“Association Security Liability Questioned” – News-Press

05.25.2025
Joseph E. Adams

Q: My condominium association recently hired a security service to post guards at our gated community’s entrance and patrol the grounds. The board’s goal in hiring them was to address owners’ concerns about the rising number of crimes in our area and to reduce the likelihood of crimes happening in our community by having a constant security presence. What obligations does this security service have for the association and its members, and what happens if crimes still occur on the premises despite their presence? (J.D., via e-mail)

A: This is a complicated and liability-laden issue, and one for which competent legal consultation is recommended. In general, one party does not owe another party a duty to protect against the criminal acts of third parties. However, the courts have carved out broad exceptions in the association context, focusing on “foreseeability” of criminal activity, the existence of a “special relationship” as defined in the law, and whether there is an “undertaking” to protect persons or property.

The obligations and liabilities of the security service to the condominium association are outlined in the contract between the parties. Negotiation of the key terms of this contract is a critical element of risk management. The boilerplate contract form provided by the security service will likely not favor the association.

For example, in 2005, Florida’s Fourth District Court of Appeal examined whether a security company enlisted by a condominium association could be held liable to a third party injured by an assailant on the premises. The key question in that case was whether an independent contractor, hired to provide some security services, could be liable for failing to deliver more than was agreed upon. The court concluded that the security company was not liable for not providing additional protection.

The most important protection for the association is liability insurance protection. These cases often involve horrific facts (assaults, murders, etc.) and generate high dollar lawsuits. The association should confirm with its insurance agent both that such claims are covered, as well as confirming that there are adequate limits of coverage.

While I am aware of no cases where the issue has been squarely addressed by the appellate courts, a common approach I see taken by associations and their counsel is to try to limit the “undertaking” aspect by describing the services offered as “access control” or “privacy” services, rather than “security.” Liability limitation provisions and disclaimers of protection against third party criminality are also routinely written into many condominium documents that I have seen, the legal limits of which have likewise not been addressed by the courts, to my knowledge.

Q: Our association recently prepared the requested documents for closing, but the sale fell through.  Are we entitled to keep the estoppel certificate fee? (P.H., via e-mail)

A: Estoppel certificates are used in sales and refinances primarily for title insurance purposes, and to make sure accrued assessments are correctly allocated between a buyer and seller.

The Florida Condominium Act, the Florida Cooperative Act, and the Florida Homeowners’ Association Act all regulate the amount the associations can charge for “estoppel certificates.”  Each statute includes a provision allowing the Department of Business and Professional Regulation (“DBPR”) to adjust fees every five years based on the Consumer Price Index.
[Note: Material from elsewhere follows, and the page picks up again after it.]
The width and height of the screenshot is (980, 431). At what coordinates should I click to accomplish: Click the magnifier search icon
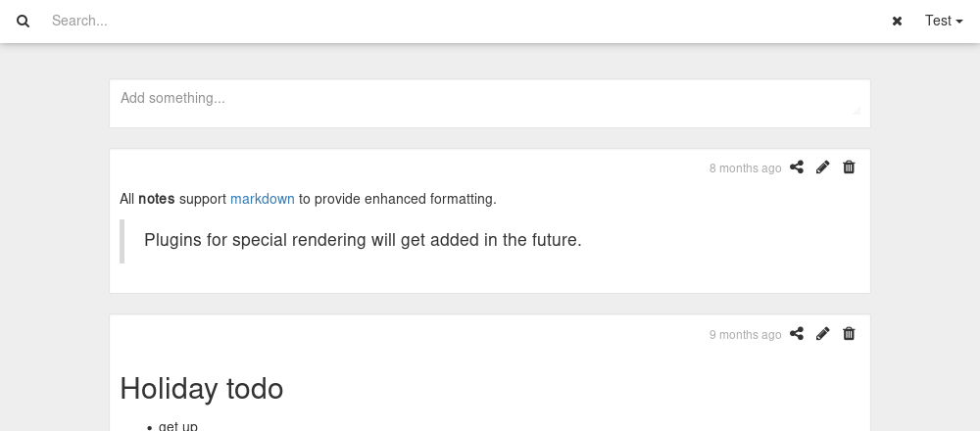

In 2022, the DBPR increased the fees to $299.00 for preparing an estoppel certificate, an additional $119.00 for expedited requests, and an additional fee not to exceed $179.00 for delinquency fees.

All three statutes provide that if an estoppel certificate is requested in conjunction with the sale or mortgage of a unit or parcel, but the closing does not occur, and no later than 30 days after the closing date for which the certificate was sought the preparer receives a written request, accompanied by reasonable documentation, that the sale did not occur from a payor that is not the unit owner, the fee shall be refunded to that payor within 30 days after receipt of the request.

The refund is the obligation of the Unit Owner, and the Association may collect it from that Owner in the same manner as an assessment.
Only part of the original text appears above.